ARBEITSANWEISUNGEN:
(a) Benennen Sie im Textauszug von „Auf Trab hielt“ bis „bisweilen blasse Momentaufnahme.“ „Releaseplan“ in „Veröffentlichungsplan“ um, und geben Sie diesen Abschnitt mit der Änderung erneut wieder.
(b) Fassen Sie den Textauszug in zwei Sätzen zusammen.
(c) Wie viele Songs umfasst laut dem Textauszug die Kollaboration „Kids See Ghosts“?

VORLIEGENDER TEXTAUSZUG:
"""
Das Musikjahr 2018 kam sehr behäbig in die Puschen, ist dafür aber im vergangenen Juni, der sonst ja gerne das alljährliche Sommerloch eröffnet, dermaßen großzügig aufgetreten, das ein Album der Woche am Ende nicht reichen wollte. Stattdessen also ein kleines Kalaidoskop auf die vergangenen 30 Tage.

Auf Trab hielt den Monat alleine schon Kanye Wests wirrer Releaseplan. Fünf von ihm produzierte Platten in fünf Wochen, eingeleitet von einem lästigen Twittergrind und begleitet von der Frage danach, ob West wirklich Wort halten würde, gerade mit dem Wahnsinn um „The Life Of Pablo“ im Hinterkopf. Die lückenlose Veröffentlichung der aktuellen Platten war da erstaunlich nüchtern, passend zum Sound des darunter versteckten Solo-Albums „ye“, das mit vielen ordentlichen, aber aus dem eigenen Schaffen bekannten Ideen, etlichen ärgerlichen Lines und wenigen wirklichen Höhepunkten aufwartete. Weder Opus Magnum noch kühner Entwurf, sondern eine bisweilen blasse Momentaufnahme.

Deutlich besser funktionierte vollkommen unerwartet eine Woche später „Kids See Ghosts“, eine Kollaboration mit dem mehr als angezählten Kid Cudi. Wo Kanye alleine gerade seltsam uneinnehmend klingt und Cudi zuletzt Album um Album vergeblich versuchte, einen eigenen Zugriff auf Rockmusik zu entwickeln, sind die sieben gemeinsamen Songs ein fiebriges, skizzenhaftes, aber gerade darin spannendes Sammelsurium wirrer Einfälle geworden. Immer wieder spielen Gitarre eine entscheidende Rolle, Cudi gelingen zudem ein paar Melodien in den Hooks, die man ihm so kaum noch zugetraut hätte. Rund will und soll das alles gar nicht sein, und gerade damit funktioniert die Platte als kreativer Höhepunkt eines durchwachsenen Zyklus‘, der im weiteren Verlauf des Monats Konkurrenz von der lange erwarteten Jay-Z-Beyoncé-Kollabo und einem Drake Album, das die Startseite von Spotify massiv dominierte und auf den ebenfalls mit Kanyes Lauf zusammenhängenden Pusha T Beef folgte, bekam. Wie gesagt: vollkommen wahnsinniger Monat. (VÖ: 08.06.2018, via Good Music/Def Jam)
"""
AUSGEWÄHLTE EINTRÄGE:
"""
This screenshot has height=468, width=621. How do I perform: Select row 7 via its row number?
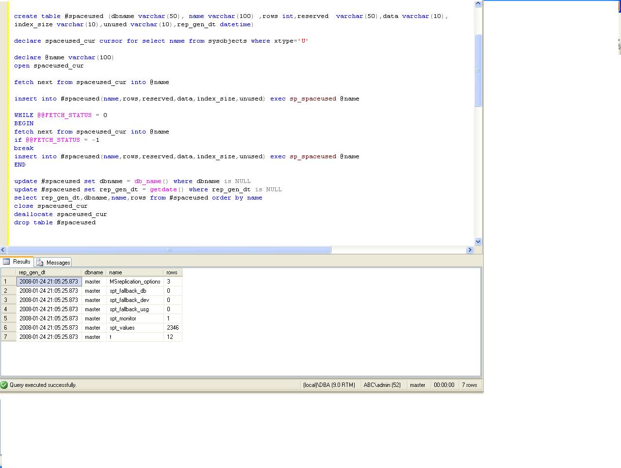tap(8, 337)
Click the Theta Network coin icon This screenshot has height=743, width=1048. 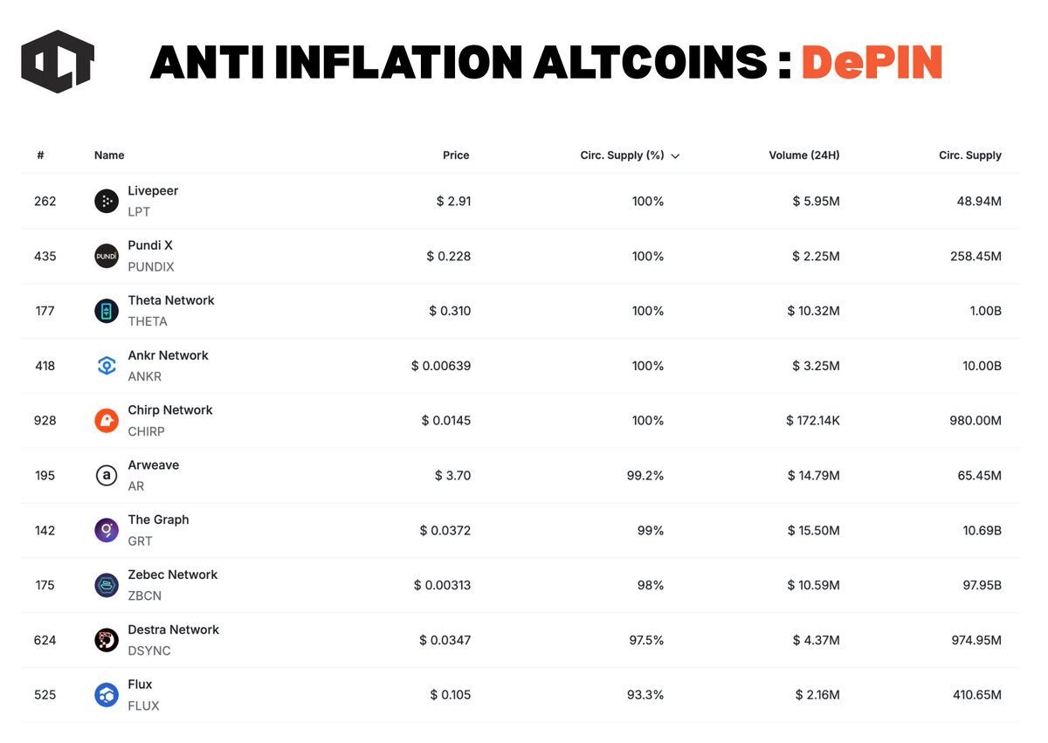[x=107, y=312]
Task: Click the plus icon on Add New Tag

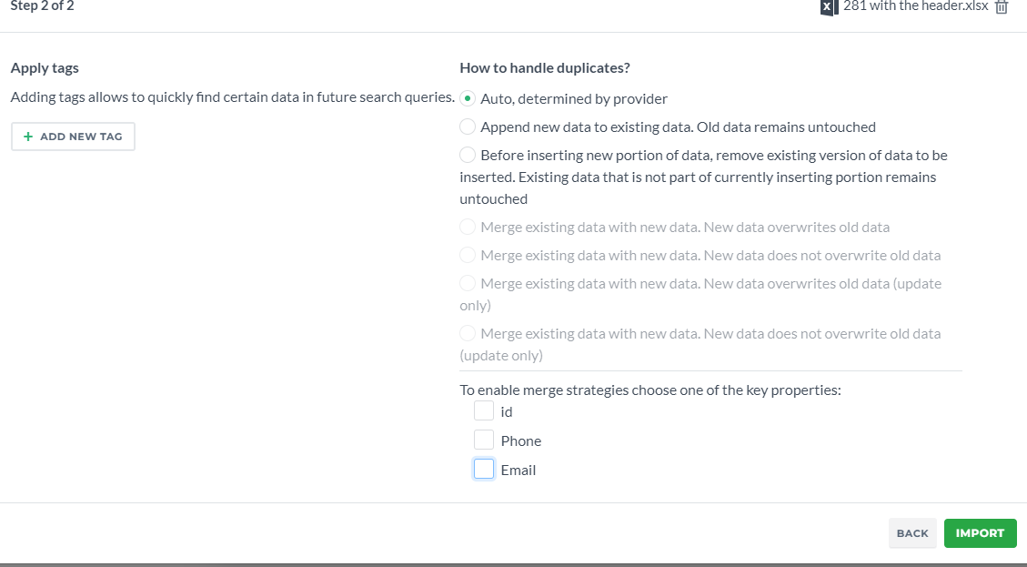Action: pyautogui.click(x=28, y=137)
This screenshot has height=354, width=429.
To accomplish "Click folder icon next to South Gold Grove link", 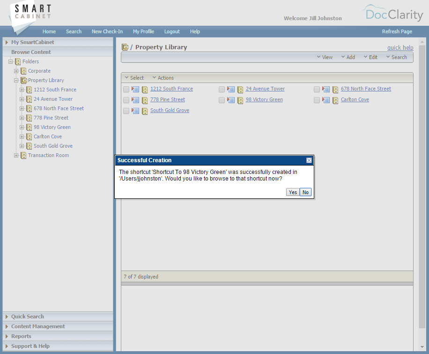I will 145,111.
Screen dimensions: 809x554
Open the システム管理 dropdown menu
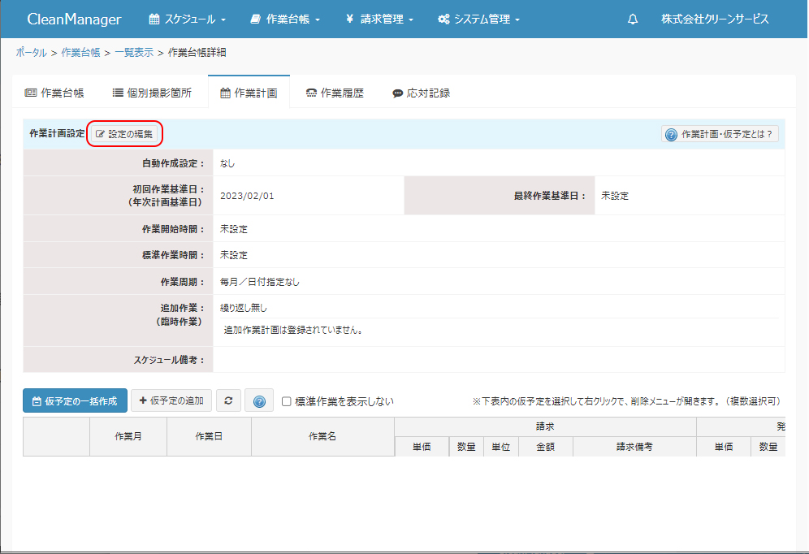click(478, 19)
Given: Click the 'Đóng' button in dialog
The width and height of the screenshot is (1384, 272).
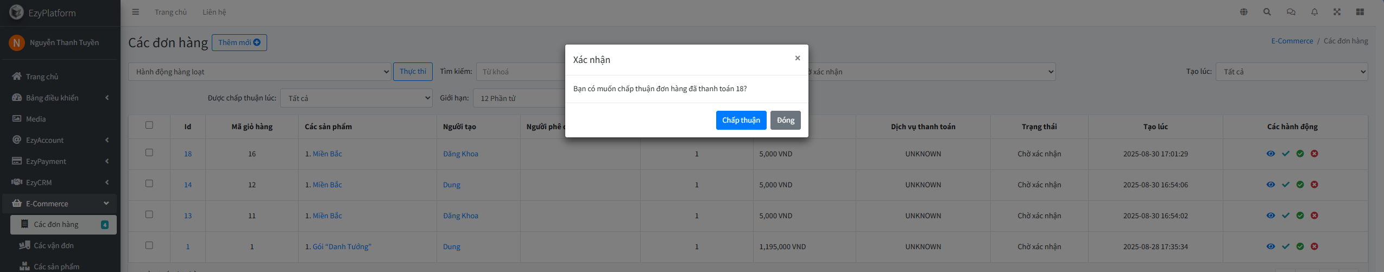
"""
SCHRIFTLICHE ANTWORTEN:
(a)
Auf Trab hielt den Monat alleine schon Kanye Wests wirrer Veröffentlichungsplan. Fünf von ihm produzierte Platten in fünf Wochen, eingeleitet von einem lästigen Twittergrind und begleitet von der Frage danach, ob West wirklich Wort halten würde, gerade mit dem Wahnsinn um „The Life Of Pablo“ im Hinterkopf. Die lückenlose Veröffentlichung der aktuellen Platten war da erstaunlich nüchtern, passend zum Sound des darunter versteckten Solo-Albums „ye“, das mit vielen ordentlichen, aber aus dem eigenen Schaffen bekannten Ideen, etlichen ärgerlichen Lines und wenigen wirklichen Höhepunkten aufwartete. Weder Opus Magnum noch kühner Entwurf, sondern eine bisweilen blasse Momentaufnahme.

(b) Der Juni 2018 brachte so viele Veröffentlichungen, dass statt eines Albums der Woche ein Rückblick auf die vergangenen 30 Tage folgt, geprägt vor allem von Kanye Wests Plan, fünf von ihm produzierte Platten in fünf Wochen herauszubringen. Sein Solo-Album „ye“ wirkt dabei eher wie eine blasse Momentaufnahme, während die Kollaboration „Kids See Ghosts“ mit Kid Cudi als fiebriges, skizzenhaftes, aber spannendes Sammelsurium und kreativer Höhepunkt des Zyklus gilt.

(c) Sieben Songs.